严重烧伤大鼠肝脏p38丝裂原活化蛋白激酶对肿瘤坏死因子α表达的调控及其在肝损伤中的作用

The modulating role of p38 mitogen-activated protein kinase in the expression of tumor necrosis factor-α in hepatic cells and its role in hepatic injury in severely burned rats

目的观察大鼠严重烧伤后肝脏p38丝裂原活化蛋白激酶(MAPK)对肿瘤坏死因子(TNF)α表达的调控及其在肝损伤中的作用。方法将健康成年雄性SD大鼠随机分为假伤组;烧伤+SB203580组:30%TBSAⅢ度烫伤(以下称烧伤)后15min和12h静脉注射p38MAPK的特异性抑制剂SB203580(10mg/kg);烧伤对照组:同前致伤后给予等量等渗盐水,每组8只。测定3组大鼠伤后24h血清天冬氨酸转氨酶(AST)和丙氨酸转氨酶(ALT)活性的变化,并分别采用实时逆转录聚合酶链反应(RT-PCR)法和蛋白印迹(Western blot)法检测肝脏TNF-αmRNA及p38MAPK、磷酸化p38MAPK的表达水平。结果烧伤对照组大鼠血清AST和ALT活性及肝脏TNF-αmRNA的表达水平均显著高于假伤组(P<0.05或0.01);烧伤+SB203580组此3项指标均显著低于烧伤对照组(P<0.05或0.01),但与假伤组比较差异无统计学意义(P>0.05).3组大鼠肝脏p38MAPK表达水平比较,差异无统计学意义(P>0.05);其磷酸化p38MAPK表达水平之比———假伤组∶烧伤对照组∶烧伤+SB203580组为1.00∶3.90∶1.10,烧伤+SB203580组与假伤组比较,差异无统计学意义(P>0.05),与烧伤对照组比较明显偏低(P<0.01).结论大鼠严重烧伤后,肝脏中活化的p38MAPK促进了TNF-αmRNA的表达,并参与了肝损伤的发生。

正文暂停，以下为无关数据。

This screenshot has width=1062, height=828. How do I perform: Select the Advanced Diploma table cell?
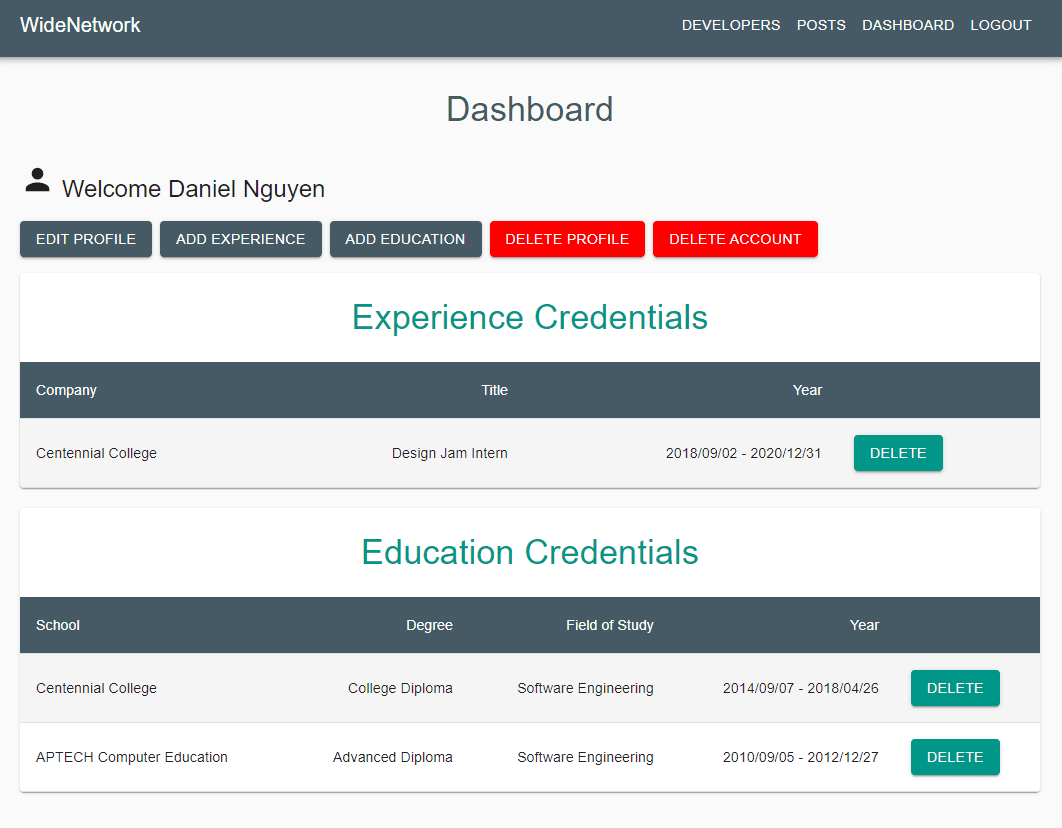(x=392, y=757)
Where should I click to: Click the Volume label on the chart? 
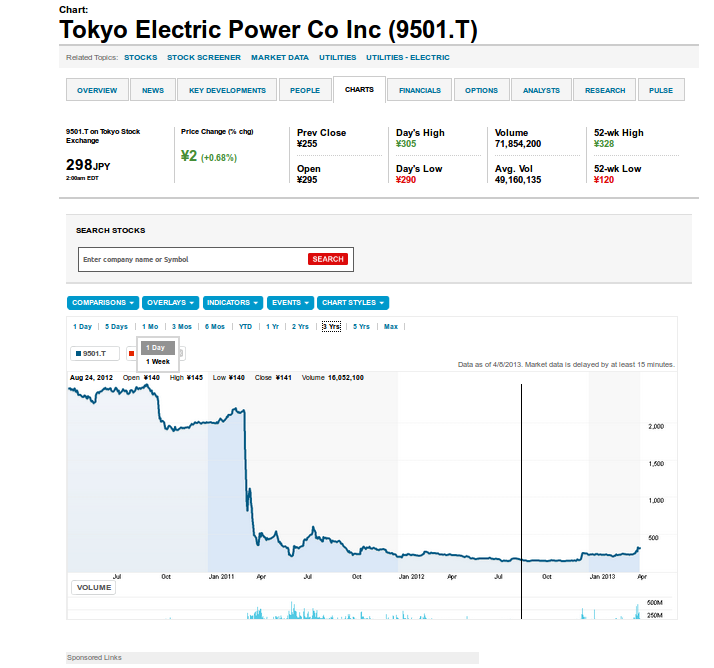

Objective To investigate The modulating role of p38 mitogen-activated protein kinase （MAPK） in the expression of tumor necrosis factor-or in hepatic cells and its role in hepatic injury in severely burned rats. Methods Twenty-four adult healthy male SD rats were randomly divided into three groups （8 rats in each group） ： sham group, burn group, and burn with SB203580 group. A rat model of full-thickness burn injury covering 30% total body surface area （TBSA） was reproduced. The specific inhibitor of p38MAPK （SB203580 in 10 mg/kg） was given to the rats in the burn with SB203580 group at 15 minutes and 12 hours after burn. The serum levels of aspartate aminotransferase （AST） and alanine aminotransferase （ALT） were measured at 24 postburn hours （PBHs）. The TNF-α mRNA expression in the liver was determined by real-time reverse transcription polymerase chain reaction, and the expression levels of p38MAPK and phosphor-p38 MAPK in the liver were determined by Western blot analysis. Results The serum levels of AST and ALT, and the expression of TNF-α mRNA in liver cells were significantly higher in burn group than those in sham and SB203580 groups （ P 〈 0.05 or 0.01 ） , but there was no difference between the two latter groups. It was indicated by Western blot results that there was no difference of p38 MAPK expression in rat liver among the three groups （ P 〉 0.05）. The phospho-p38MAPK expression ratio among sham, burn and burn with SB203580 groups was 1.00： 3.90： 1.10. The phospho-p38MAPK expression was signifiantly lower in burn with SB203580 group than that in burn group（ P 〈0. 01 ） ,but there was no significant difference compared with that in sham group （P 〉 0. 05 ）. Conclusion The postburn activated p38MAPK in rat liver after severe burn injury enhances the expression of TNF-α mRNA and participates in the development of postburn hepatic injury.